:: Records shown ::

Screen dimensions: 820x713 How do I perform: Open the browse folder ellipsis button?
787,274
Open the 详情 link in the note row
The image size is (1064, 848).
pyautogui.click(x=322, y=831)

:::

--- How to complete this task ---
Beginning with the line that contains "Open the 详情 link in the note row", write out every line through the end of the entries above, exactly.

--- Solved exercise ---
Open the 详情 link in the note row
The image size is (1064, 848).
pyautogui.click(x=322, y=831)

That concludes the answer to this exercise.